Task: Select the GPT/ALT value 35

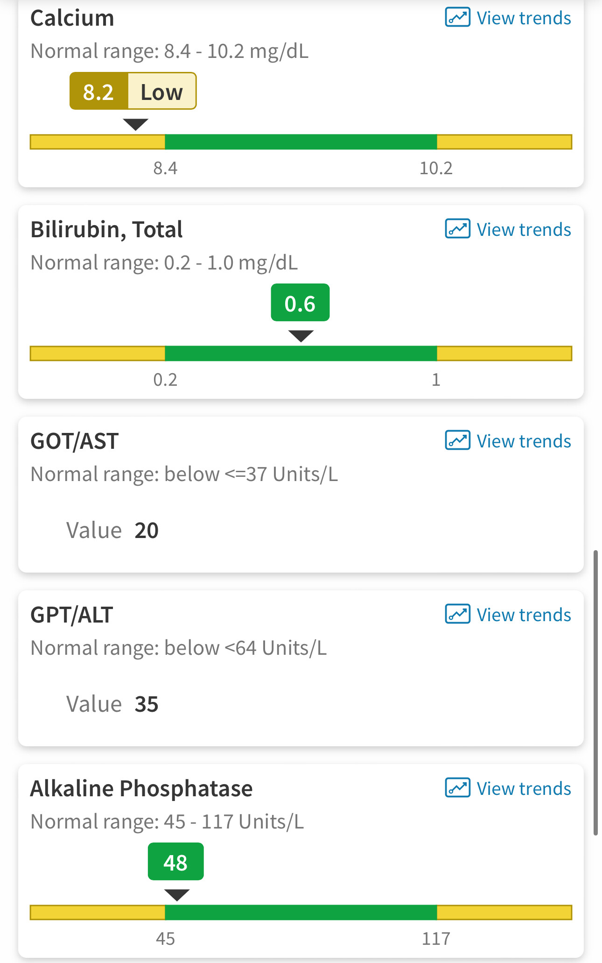Action: [x=147, y=704]
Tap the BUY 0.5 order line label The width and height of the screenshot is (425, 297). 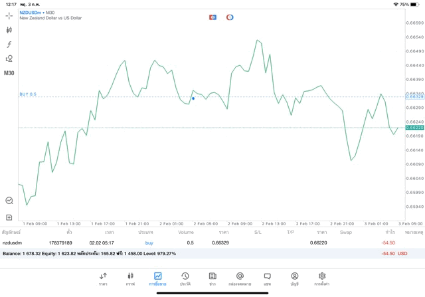tap(28, 94)
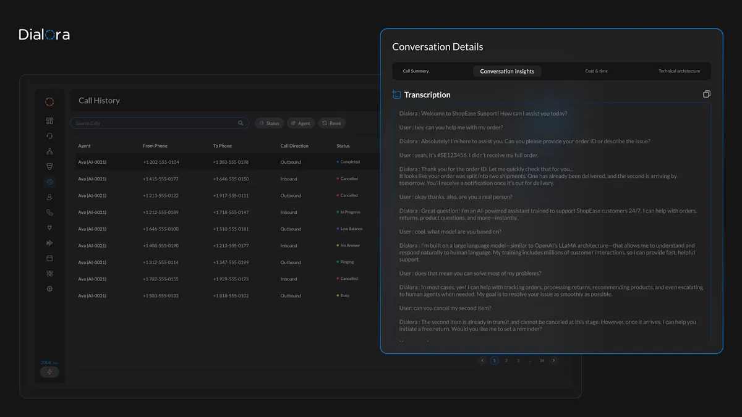The width and height of the screenshot is (742, 417).
Task: Click the lightning bolt credits button
Action: tap(49, 372)
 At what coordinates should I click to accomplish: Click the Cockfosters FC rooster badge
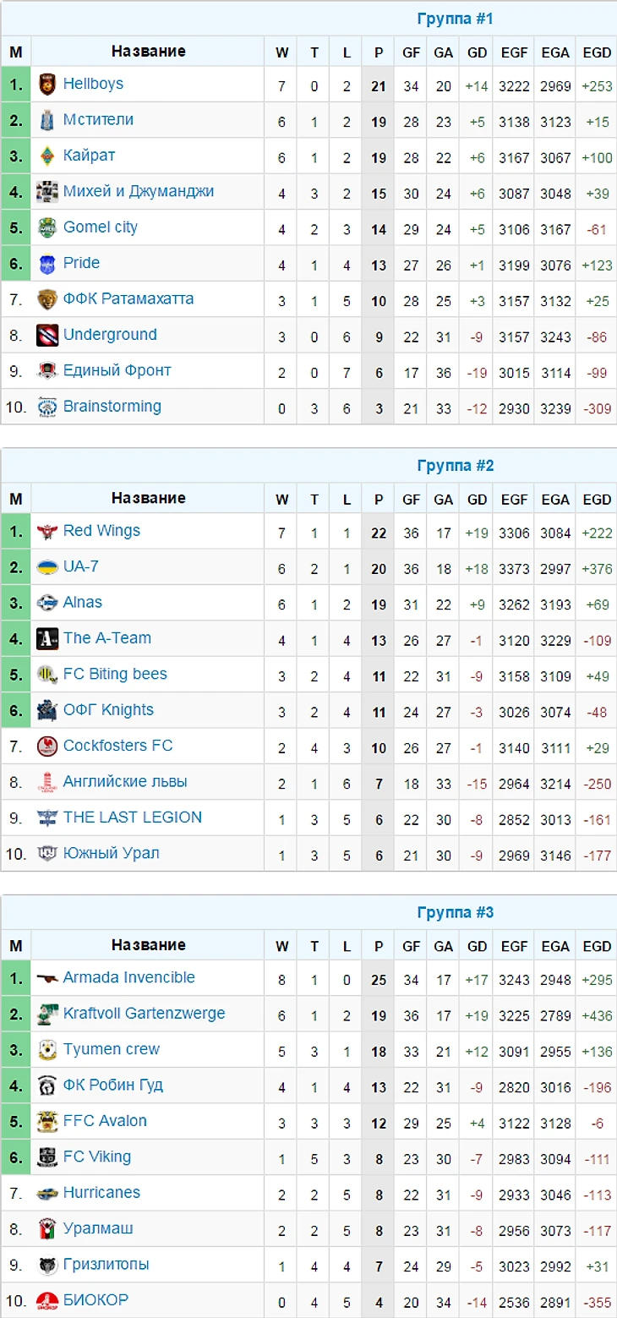coord(47,747)
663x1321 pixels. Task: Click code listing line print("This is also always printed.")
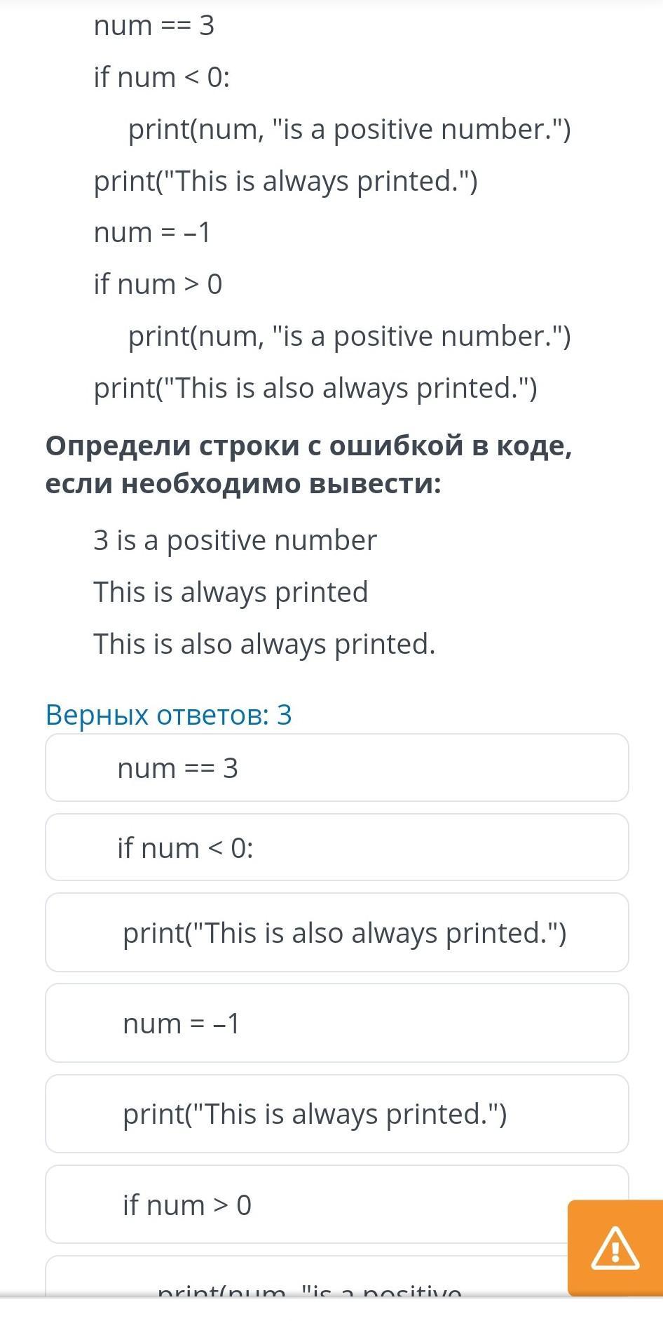click(x=315, y=388)

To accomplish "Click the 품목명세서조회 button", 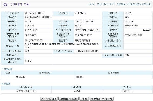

════════════════════

» **Problem**
Only the lines from the one containing "At what coordinates" through the last line of the data may appear in the answer, each given again exactly and with pictures left out.

» **Exercise result**
 At what coordinates should I click to accomplish: Click the Cockfosters FC rooster badge
coord(47,747)
663x1321 pixels. Task: Click code listing line print("This is also always printed.")
click(x=315, y=388)

To accomplish "Click the 품목명세서조회 button", 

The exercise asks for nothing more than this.